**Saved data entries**

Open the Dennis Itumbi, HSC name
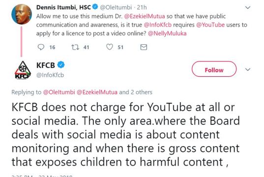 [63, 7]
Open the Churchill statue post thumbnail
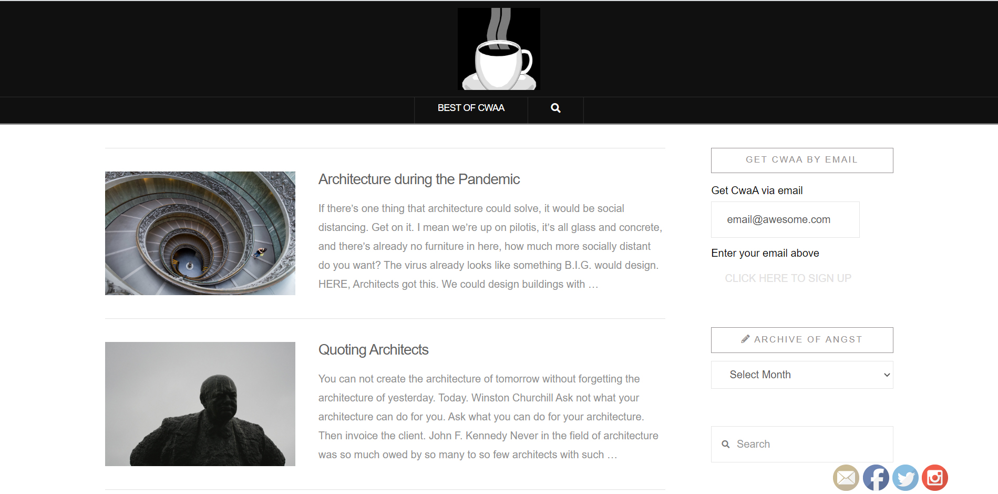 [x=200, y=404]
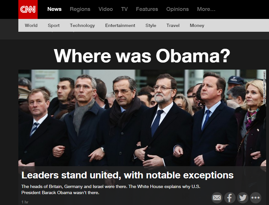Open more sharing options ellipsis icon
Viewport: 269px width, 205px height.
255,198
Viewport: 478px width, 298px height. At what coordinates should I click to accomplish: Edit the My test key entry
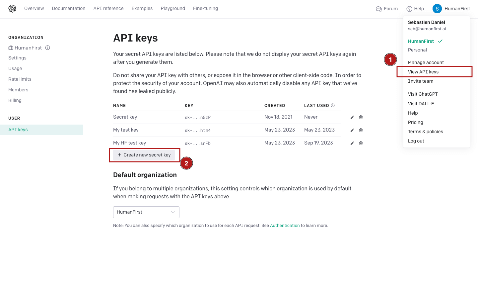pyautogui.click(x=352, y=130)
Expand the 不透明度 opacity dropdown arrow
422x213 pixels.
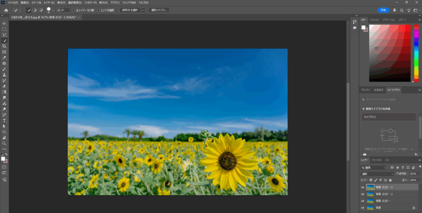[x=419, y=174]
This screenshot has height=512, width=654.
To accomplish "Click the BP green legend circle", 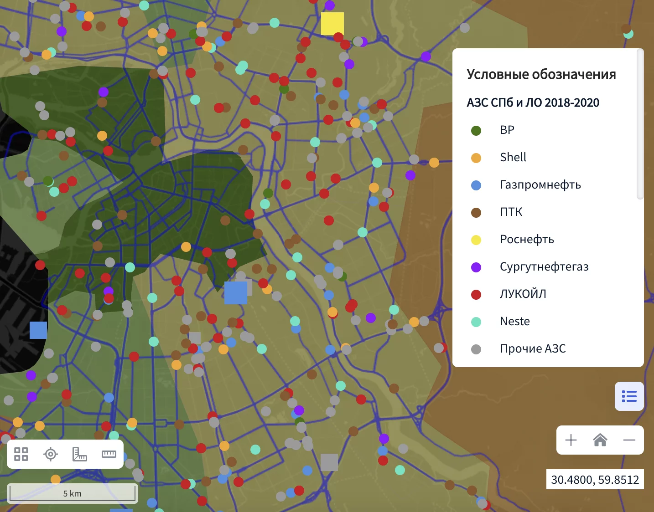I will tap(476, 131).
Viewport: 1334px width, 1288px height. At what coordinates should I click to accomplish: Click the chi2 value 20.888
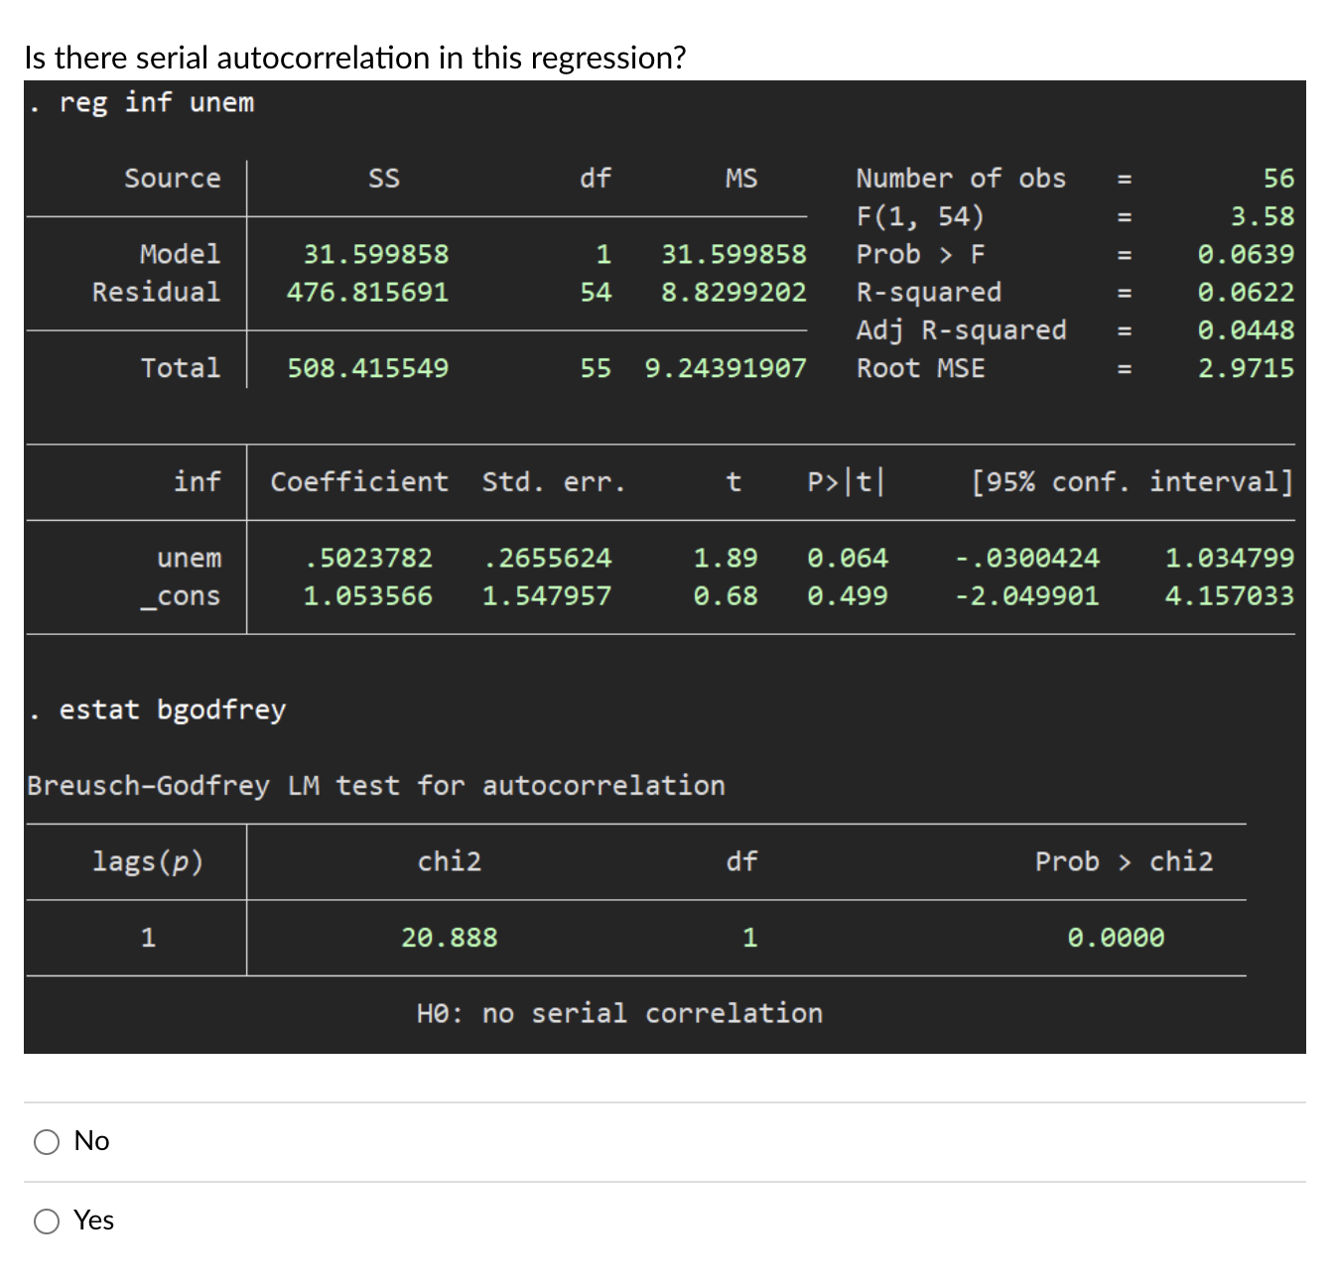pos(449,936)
...
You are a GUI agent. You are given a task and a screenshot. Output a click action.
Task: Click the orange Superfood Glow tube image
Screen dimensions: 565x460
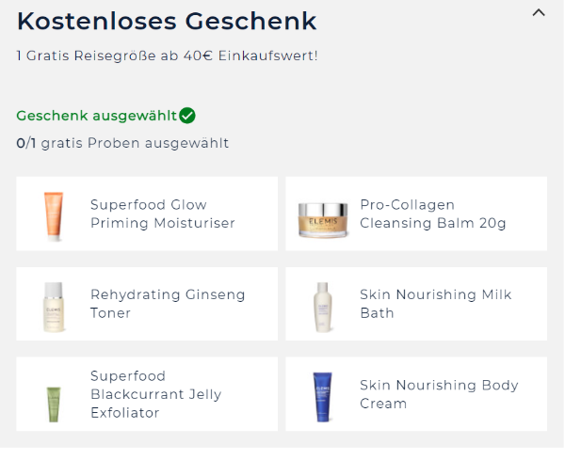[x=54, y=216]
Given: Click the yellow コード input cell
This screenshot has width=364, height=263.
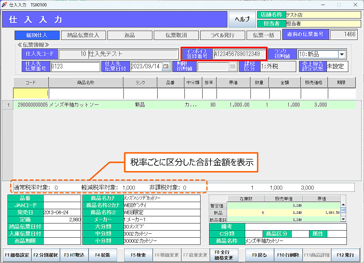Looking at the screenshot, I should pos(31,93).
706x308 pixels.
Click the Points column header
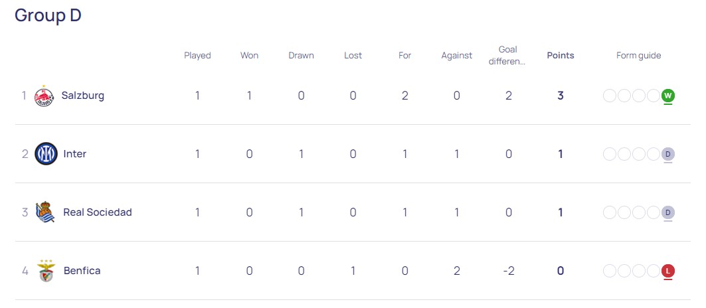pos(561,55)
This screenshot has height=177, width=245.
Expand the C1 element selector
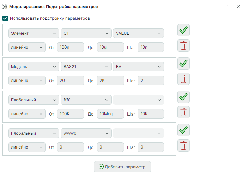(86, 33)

**What you need to do**
Text only, no pictures: please print exactly the lines above from the line with "You are a GUI" up to and including the line with "Given: Click the yellow コード input cell", and nothing else.

**Response below**
You are a GUI agent. You are given a task and a screenshot. Output a click action.
Task: Click the orange Superfood Glow tube image
Screen dimensions: 565x460
[x=54, y=216]
Given: Click the yellow コード input cell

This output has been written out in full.